File size: 23,538 Bytes

76f9669

# Copyright (c) 2021 - present / Neuralmagic, Inc. All Rights Reserved.
#
# Licensed under the Apache License, Version 2.0 (the "License");
# you may not use this file except in compliance with the License.
# You may obtain a copy of the License at
#
#    http://www.apache.org/licenses/LICENSE-2.0
#
# Unless required by applicable law or agreed to in writing,
# software distributed under the License is distributed on an "AS IS" BASIS,
# WITHOUT WARRANTIES OR CONDITIONS OF ANY KIND, either express or implied.
# See the License for the specific language governing permissions and
# limitations under the License.
"""
Utilities associated with offloading functionality provided by `accelerate`.
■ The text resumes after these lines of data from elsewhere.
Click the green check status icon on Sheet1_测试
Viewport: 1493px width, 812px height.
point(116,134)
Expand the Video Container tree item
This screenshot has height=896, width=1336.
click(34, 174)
| ------------------------------------------------------------------------------------------------------ | # noqa: E501
| Operation  | Without offloading support             | With offloading support                          | # noqa: E501
| ---------- | -------------------------------------- | ------------------------------------------------ | # noqa: E501
| Add        | module.register_parameter(name, param) | register_offload_parameter(module, name, param)  | # noqa: E501
| Check      | N/A                                    | has_offloaded_params(module)                     | # noqa: E501
| Onload     | N/A                                    | with align_module_device(module)                 | # noqa: E501
| Update     | module.name.data.copy_(new_data)       | update_offload_parameter(module, name, new_data) | # noqa: E501
| Delete     | del module.name                        | delete_offload_parameter(module, name)           | # noqa: E501
| Add Module | module.register_module(name, child)    | register_offload_module(name, child)             | # noqa: E501
| Del Module | del module.name                        | delete_offload_module(module, name)              | # noqa: E501
| ------------------------------------------------------------------------------------------------------ | # noqa: E501
"""

import contextlib
import warnings
from functools import wraps
from operator import attrgetter
from typing import Any, Callable, Dict, Iterable, Literal, Optional, Tuple, Union

import torch
from compressed_tensors.utils import patch_attr


try:
    from accelerate.hooks import (
        AlignDevicesHook,
        add_hook_to_module,
        attach_align_device_hook,
        named_module_tensors,
        remove_hook_from_module,
    )
    from accelerate.utils import (
        OffloadedWeightsLoader,
        PrefixedDataset,
        find_tied_parameters,
        set_module_tensor_to_device,
    )

    _has_accelerate = True

except ImportError:
    _has_accelerate = False
    AlignDevicesHook = None
    add_hook_to_module = None
    remove_hook_from_module = None
    OffloadedWeightsLoader = None
    PrefixedDataset = None
    set_module_tensor_to_device = None
    named_module_tensors = None
    attach_align_device_hook = None
    find_tied_parameters = None


__all__ = [
    "get_execution_device",
    "get_offloaded_device",
    "update_parameter_data",
    "register_offload_parameter",
    "update_offload_parameter",
    "delete_offload_parameter",
    "has_offloaded_params",
    "disable_hf_hook",
    "disable_offload",
    "align_modules",
    "align_module_device",
    "register_offload_module",
    "delete_offload_module",
    "offloaded_dispatch",
    "disable_offloading",
    "remove_dispatch",
    "cast_to_device",
]


def check_accelerate(fallback: Any):
    def decorator(func: Callable[[Any], Any]):
        if not _has_accelerate:
            if fallback == "error":

                @wraps(func)
                def fallback_fn(*args, **kwargs):
                    raise ValueError(
                        "Please install `accelerate` in order to use this function"
                    )

            else:

                @wraps(func)
                def fallback_fn(*args, **kwargs):
                    return fallback

            return fallback_fn

        return func

    return decorator


""" Candidates for Depreciation """


def get_offloaded_device(module: torch.nn.Module) -> torch.device:
    """
    :param module: module to check
    :return: device module is offloaded to onto after forward pass
    """
    if has_offloaded_params(module):
        first_key = list(module._hf_hook.weights_map.keys())[0]
        prefix_dataset = module._hf_hook.weights_map.dataset
        return prefix_dataset[first_key].device
    else:
        # if the module is not offloaded, then any addded weights
        # should be placed the module's execution device
        return get_execution_device(module)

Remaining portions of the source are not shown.